Certified Arborist Tree Trimming Dallas
Today I removed some significant dead wood from a large Mulberry.  I remove a lot of dead wood from trees.  Usually I remove it a couple years or more too late.  That's because dead wood can introduce decay into the tree and that will be problem in the long run.

Dead limbs cause a variety of problems beyond just the aesthetic.  Here are just a few issues:

1) Dead limbs will not heal over well.  They typically break off outside of the area (branch collar) where the tree will naturally heal the scar.  This leaves a jagged stub sticking out that will start to decay.  The decay will then travel into the tree's heartwood and down into the trunk and can kill the tree.  This is common in Hackberries since the heartwood is soft and decays quickly.  It is not unusual to see large Hackberries that are hollow since the decay has worked its way down from a broken limb.
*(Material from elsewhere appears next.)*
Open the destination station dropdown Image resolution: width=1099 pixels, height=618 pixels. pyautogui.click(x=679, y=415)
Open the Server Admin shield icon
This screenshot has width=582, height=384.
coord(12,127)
2) Dead limbs allow carpenter ants to infest the tree.  I have seen swarms of them come pouring out of dead stubs that I have cut off.  Those suckers sting too.  One might argue that if they have a good home in the tree they won't get in the house.  There are numerous flaws in this reasoning.  If the limbs are cut back to green wood and painted, chances of an infestation go way down.
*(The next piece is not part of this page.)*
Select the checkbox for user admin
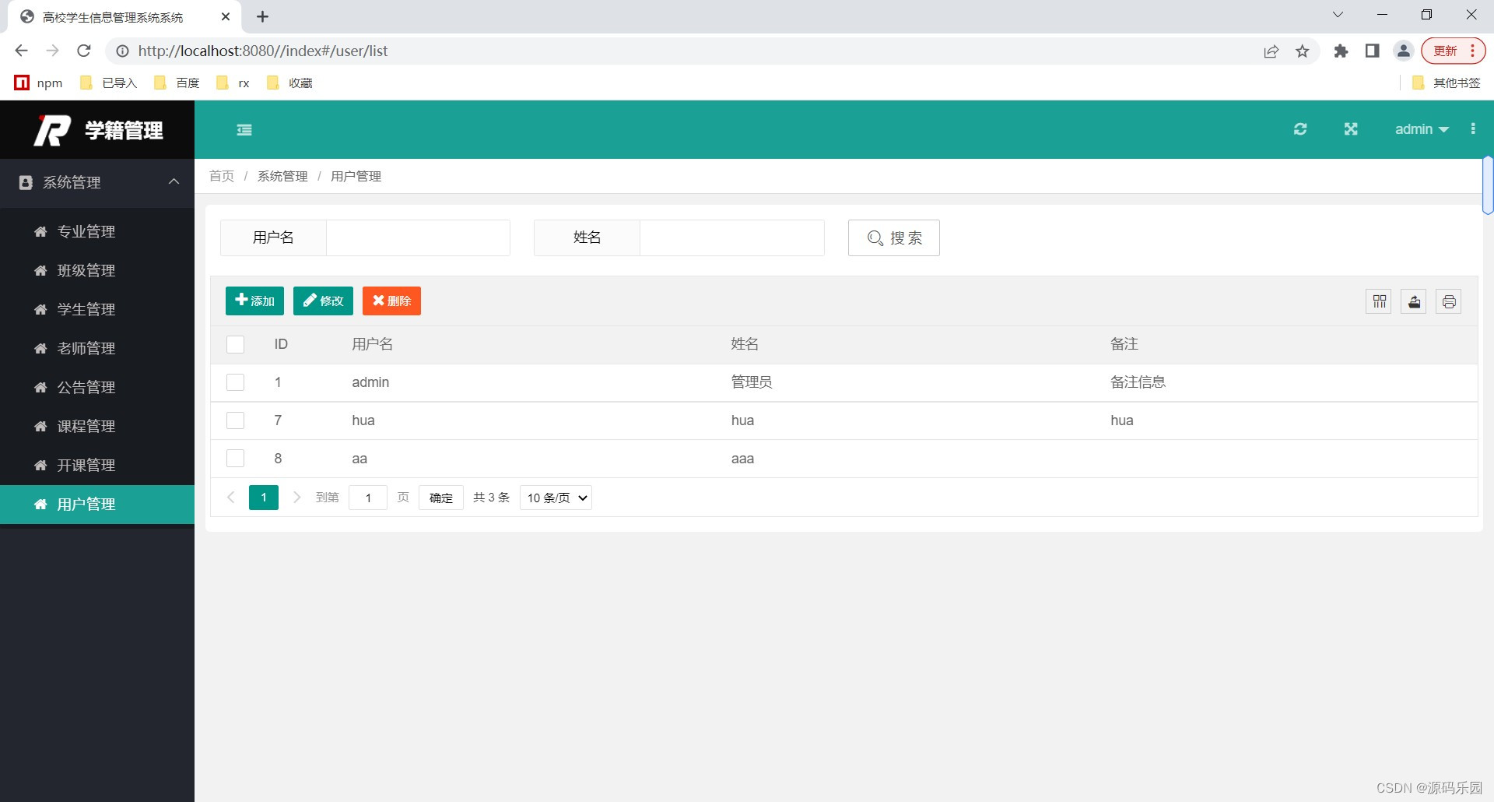The width and height of the screenshot is (1494, 802). point(235,382)
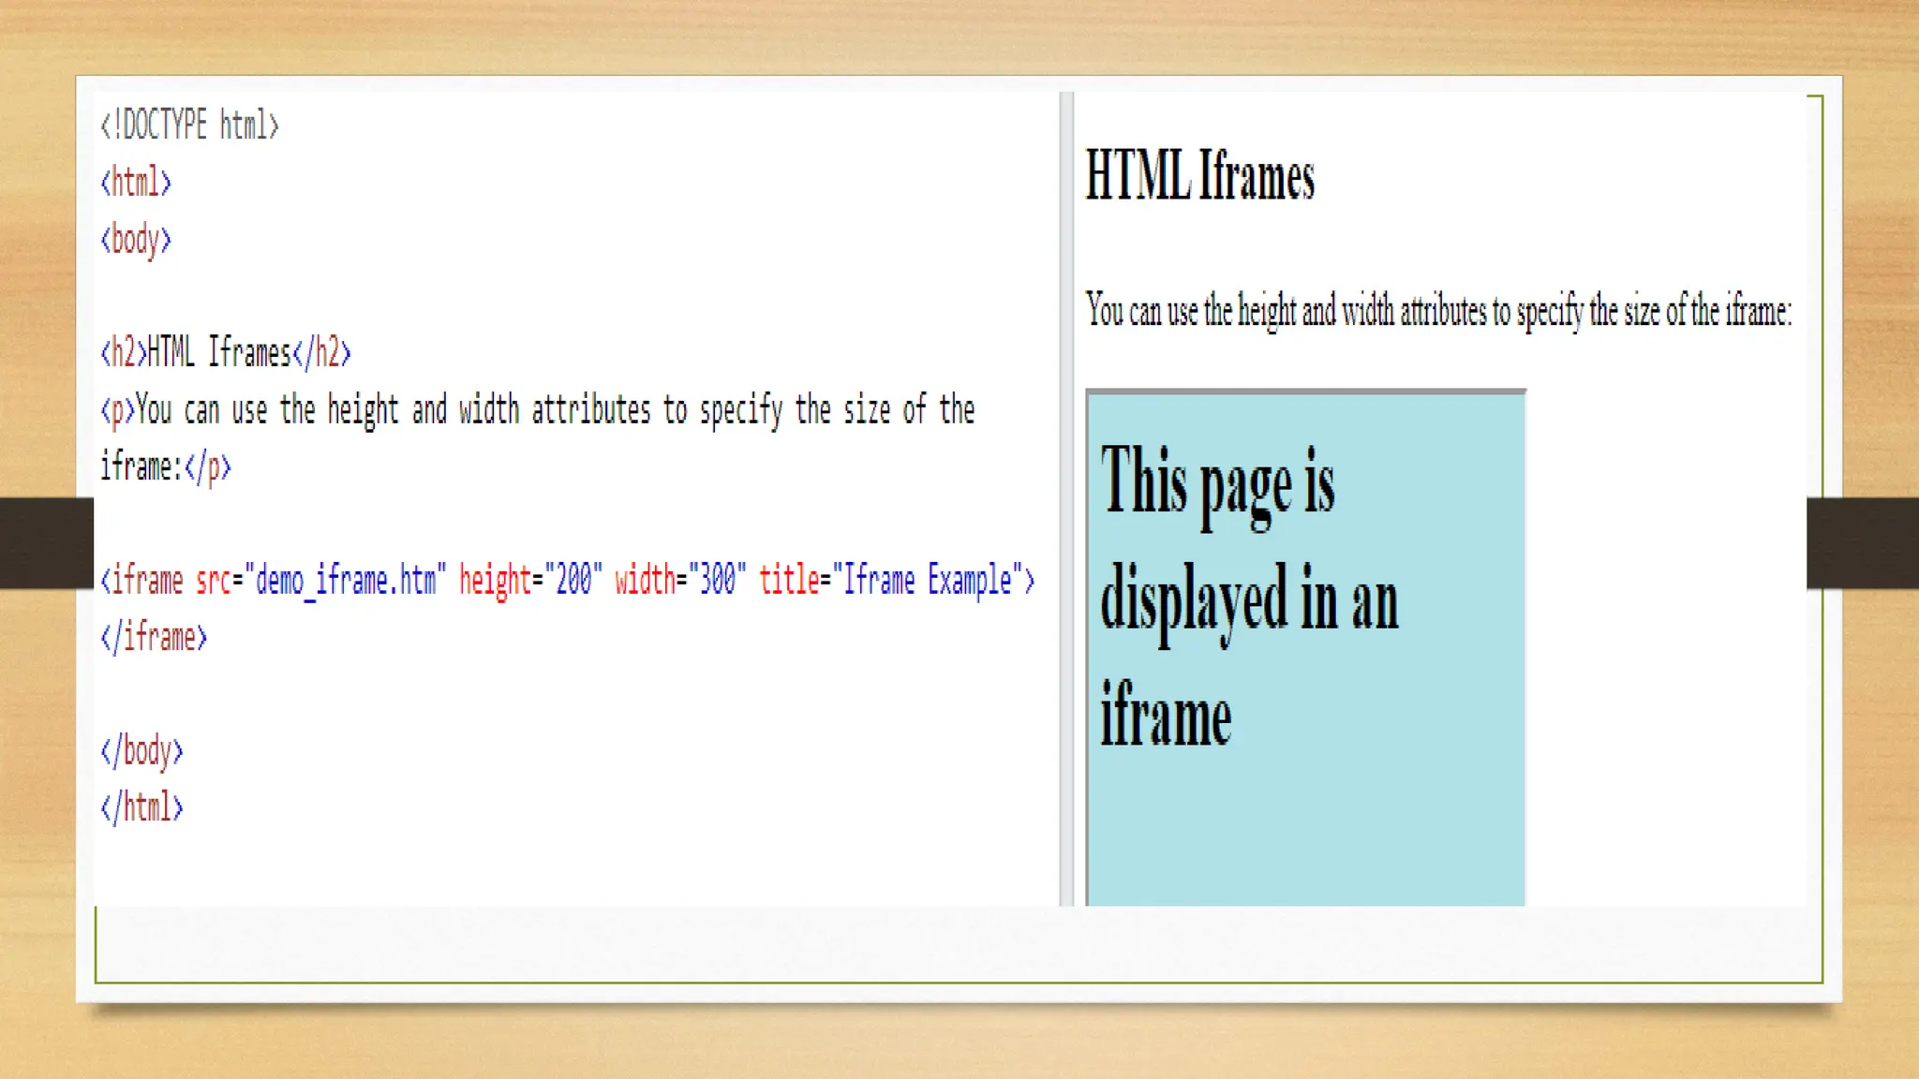Click the closing </iframe> tag
1919x1079 pixels.
[x=154, y=638]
3) Dead limbs fall.  If you are taking advantage of what a nice tree offers - shade, you may have personal items (chairs, table, grill, air conditioner compressor, etc.) under the tree.  Ever seen a big limb  punch through a glass-top patio table.  It aint pretty.

There are other issue resulting from dead limbs.  Regardless, take the time to have them removed periodically.  This may be required each 3-7 years depending on size and speciest of tree.